[Records from a pointing dataset]
+++++

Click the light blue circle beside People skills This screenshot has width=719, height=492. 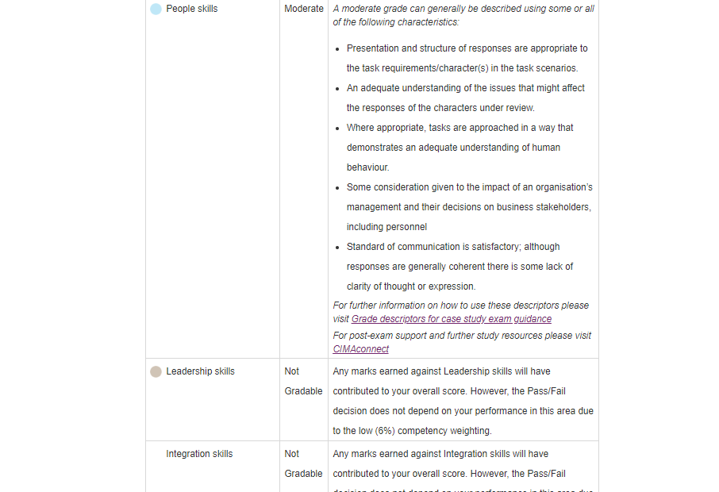156,10
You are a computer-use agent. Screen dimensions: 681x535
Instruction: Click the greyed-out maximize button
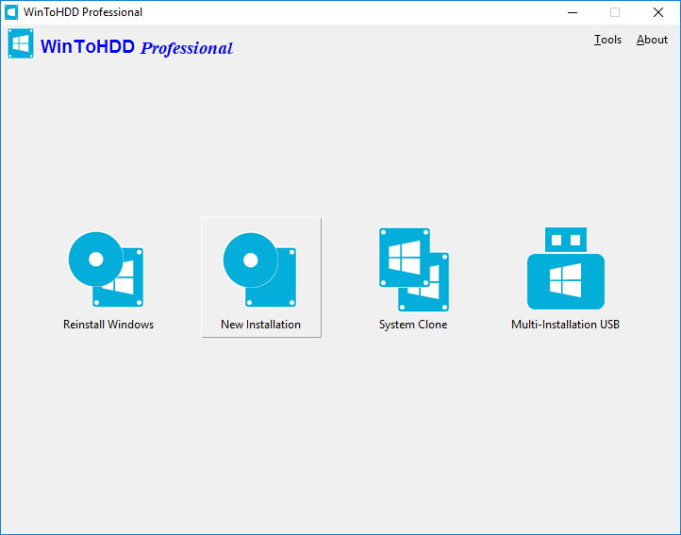click(615, 12)
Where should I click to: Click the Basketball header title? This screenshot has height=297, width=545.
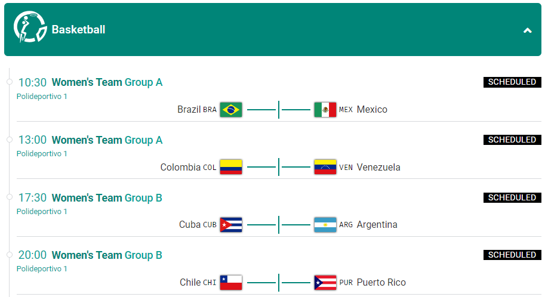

+++++

Given exercise:
Format the lines running from the one containing "You are a computer-use" through the end of the records, inclusive, as a Markdown table with the columns "Row" and "Line". Number each line in the Row column, leave out blank lines, and omit the pictures.

Solution to this problem:
| Row | Line |
|---|---|
| 1 | You are a computer-use agent. Screen dimensions: 681x535 |
| 2 | Instruction: Click the greyed-out maximize button |
| 3 | click(615, 12) |
| 4 | Where should I click to: Click the Basketball header title? This screenshot has height=297, width=545. |